Elba, visitare la casa di Napoleone: la Villa dei Mulini

Il grande condottiero francese soggiornò sull'Isola ben 10 mesi, dal 4 maggio 1814 al 26 febbraio 1815 e visse nella palazzina che domina Portoferraio

486
Elba Stampa Italiana
La Palazzina dei Mulini e il giardino interno

L’Isola d’Elba, terza in Italia per estensione dopo Sicilia e Sardegna, è un territorio ricco di meraviglie. E non si parla soltanto di bellezze della natura. Si va da un mare cristallino, con tante spiagge e calette più o meno accessibili, alla montagna con il monte Capanne che svetta nella zona occidentale dell’isola. Le possibilità che offre lo  Scoglio, per i milioni di turisti che ogni anno lo affollano, vanno dagli sport acquatici,  dal nuoto allo sci nautico fino alle immersioni, insieme a lunghe passeggiate o trekking (famoso il percorso della Gte, la grande traversata elbana). Tuttavia, l’Elba non è soltanto natura e relax ma offre anche molto agli appassionati di storia e cultura.

I Medici e Napoleone

Basti pensare alle fortezze medicee che accolgono i turisti che giungono a Portoferraio “vegliando” dall’alto la cittadina, fatte costruire da Cosimo I che per primo si occupò della rinascita dell’Isola. L’impronta del capostipite dei Medici è evidente nel capoluogo elbano, ma oltre a lui anche un altro illustre ospite ha lasciato un’impronta notevole sul territorio. Stiamo parlando di Napoleone I Bonaparte che soggiornò all’Elba, nel suo primo periodo di esilio iniziato il 4 maggio 1814 e durato fino al 26 febbraio 1815. Durante i 10 mesi di soggiorno nell’isola toscana l’imperatore francese soggiornò buona parte del suo tempo nella Villa dei Mulini. La residenza conserva ancora oggi numerose tracce del passaggio del grande condottiero ed è meta di numerosi turisti, soprattutto francesi.

L’interno della residenza

La Villa dei Mulini è strutturata su due piani più un grande giardino interno. 

Elba
La targa posta all’esterno della Villa dei Mulini

All’ingresso una targa apposta il 5 maggio 1921, in occasione del centenario della morte, ricorda il periodo in cui il grande condottiero soggiornò sullo Scoglio.

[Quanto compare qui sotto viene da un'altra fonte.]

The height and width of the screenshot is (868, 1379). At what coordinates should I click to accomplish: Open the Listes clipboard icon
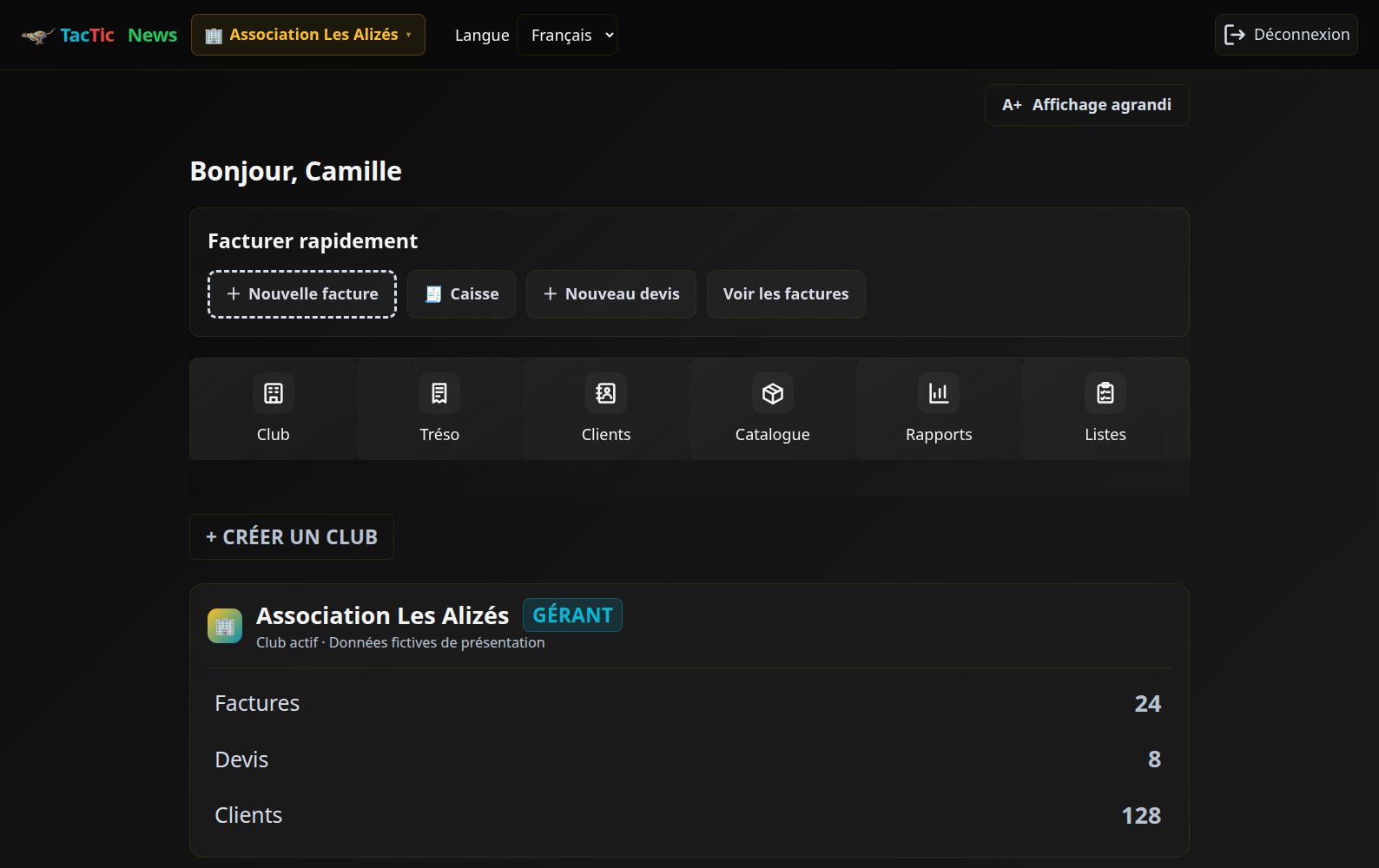(1105, 393)
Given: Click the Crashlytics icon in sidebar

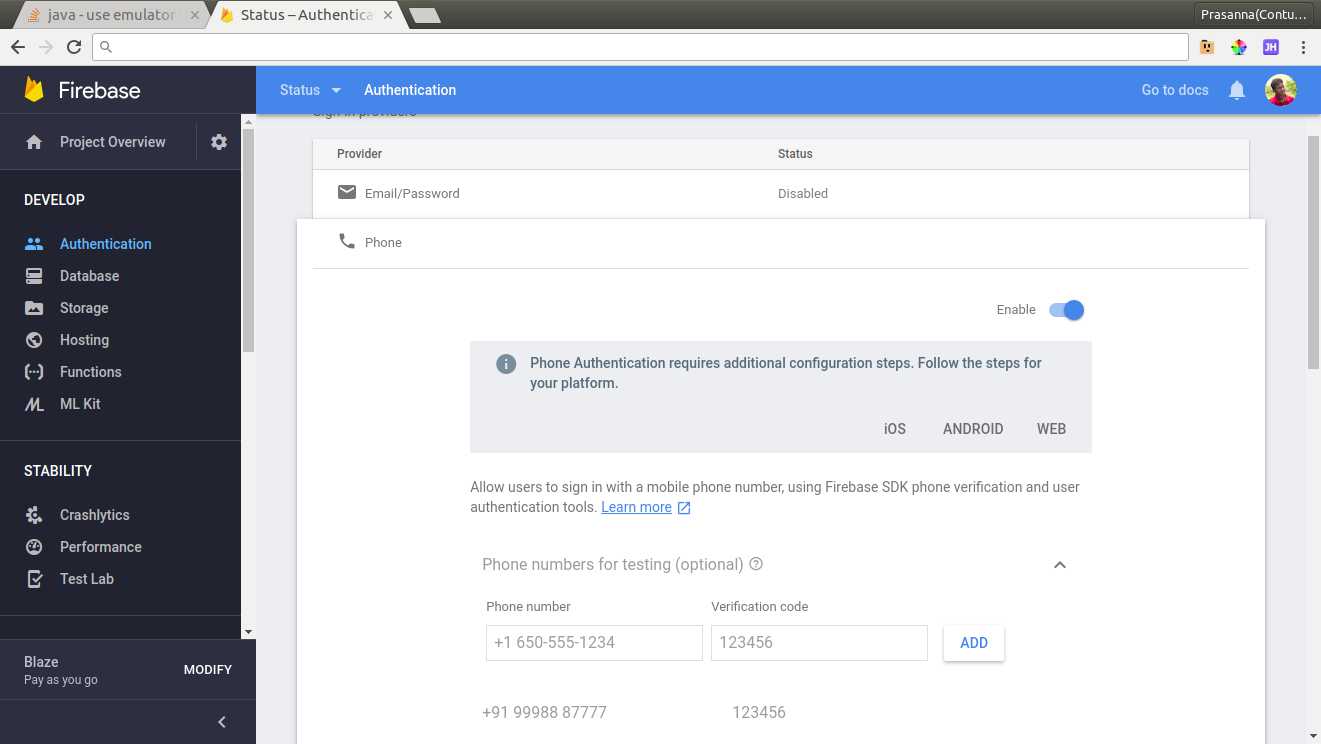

All’interno è possibile, ancora oggi, ammirare lo studio e la biblioteca di Napoleone, insieme ad altri salto di rappresentanza. Al primo piano della palazzina, invece, il salone delle feste in cui due busti raffiguranti l’imperatore e la sorella, Paolina Bonaparte, che soggiornò anch’essa all’Elba durante l’esilio dell’illustre fratello. Nelle sale della villa museo è conservato anche un mantello che Paolina era solita indossare nelle grandi occasioni. Nella salone delle feste è conservato anche un letto a baldacchino utilizzato da Napoleone (anche se l’imperatore, memore dei periodi come condottiero sul campo di battaglia, era solito dormire anche in un lettino da campo), mentre nella sala accanto si trova il letto della sorella.  

Elba
Il mantello di Paolina Bonaparte

Infine, all’esterno si trova un ampio giardino in cui l’imperatore era solito fare lunghe passeggiate fermandosi a leggere e riflettere ammirando il mare.